[start PASSAGE SHOWN]

VANCOUVER, British Columbia, February 16, 2022 – ESE Entertainment Inc. (“ESE” or the “Company”) (TSXV: ESE) (OTCQB: ENTEF) is pleased to announce that it has closed (the “Closing”) a private placement offering (the “Offering”) of convertible note units of the Company (each, a “Unit”) for gross proceeds of $1,575,000 through the issuance of 1,575 Units at a price of $1,000 per Unit.

Pursuant to the Offering, each Unit is comprised of $1,000 in principal amount of an unsecured convertible note (each, a “Note“) and 250 common share purchase warrants of the Company (each, a “Warrant“). The Notes will mature on the date that is 24 months from the date of issuance (the “Maturity Date“) and shall bear interest at a simple rate of 10% per annum. Interest will be payable quarterly on the last business day of each quarter, commencing on March 31, 2022. The entire principal amount of the Notes may be converted at the election of the holder thereof into common shares in the capital of the Company (each, a “Common Share“) at a conversion price of $1.60 per Common Share (the “Conversion Price“) at any time prior to the Maturity Date. Subject to prior approval of the TSX Venture Exchange (the “Exchange”), the accrued but unpaid interest may also be converted into Common Shares at a conversion price equal to the greater of (i) $1.60 and (ii) the Market Price (as defined in the policies of the Exchange) as of the date of conversion.

[end PASSAGE SHOWN]

WRITTEN TASK 1: List every defined term that the paragraph of the ESE placement announcement beginning "Pursuant to the Offering" introduces in quotation marks inside parentheses.
WRITTEN TASK 2: Resume the ESE private placement announcement from its last sentence, adding the next part.
The material that follows is separate from the announcement above.

[start STORED DATA]

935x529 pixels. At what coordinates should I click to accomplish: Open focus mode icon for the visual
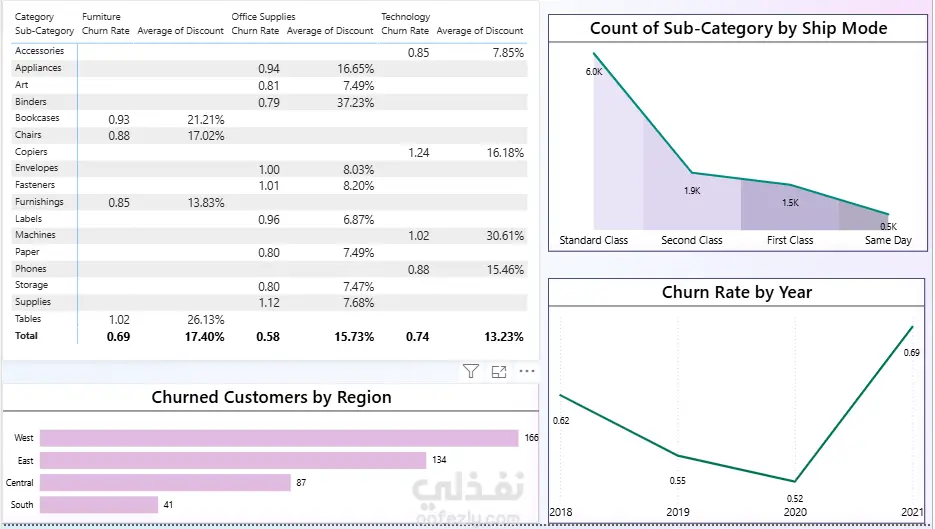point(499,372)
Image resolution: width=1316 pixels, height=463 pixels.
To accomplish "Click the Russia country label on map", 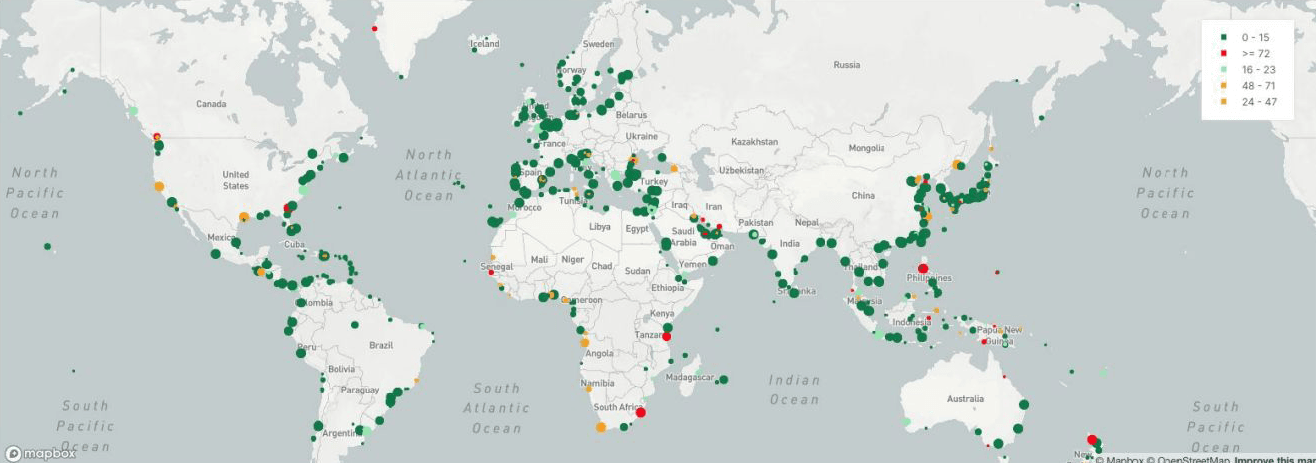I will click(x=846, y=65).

[end STORED DATA]

FINAL RESULT 1: Note, Warrant, Maturity Date, Common Share, Conversion Price, Exchange

FINAL RESULT 2:
Each Warrant will entitle the holder thereof to acquire one Common Share at a price of $1.60 per Common Share for a period of 24 months from the Closing, subject to the Company’s acceleration right. The Company will have the right to accelerate the expiry date of the Warrants to a date which is 30 days after the date on which a written notice is provided to the holders of Warrants if the daily volume weighted average trading price of the Common Shares is greater than $2.25 for any 15 consecutive trading days on the Exchange, subject to receipt of any required approvals from the Exchange.

In connection with the Private Placement, the Company paid Leede Jones Gable Inc. and Echelon Wealth Partners Inc. (the “Finders”) cash finders’ fees in aggregate of $37,560 and issued a total of 23,100 finder warrants to the Finders (the “Finder Warrants”). Each Finder Warrant is exercisable at $1.60 for a period of twenty-four (24) months from the date of issuance.

The Company intends to use the net proceeds from the Offering to fund acquisitions, business development, and for general working capital purposes.

Konrad Wasiela, CEO of ESE, commented, “We are pleased to execute this strategic financing, which is anticipated to provide extra strength in the months ahead. With the recent acquisitions completed, ESE business units are anticipating strong revenue and the ability to service debt. With shareholders in mind, we believe holding a strategic component of debt will minimize dilution and optimize our capital structure.”

The Units, Notes, Warrants, Finder Warrants, and any securities issuable upon conversion or exercise thereof, will be subject to a statutory hold period of four months and one day from the date of issuance of the Units. The Offering is subject to final approval by the Exchange.

The Units were offered and sold by private placement in Canada pursuant to exemptions from the prospectus requirements under National Instrument 45-106 – Prospectus Exemptions, and in certain other jurisdictions on a basis which does not require the qualification or registration of the Units, Notes, Warrants, or any underlying securities.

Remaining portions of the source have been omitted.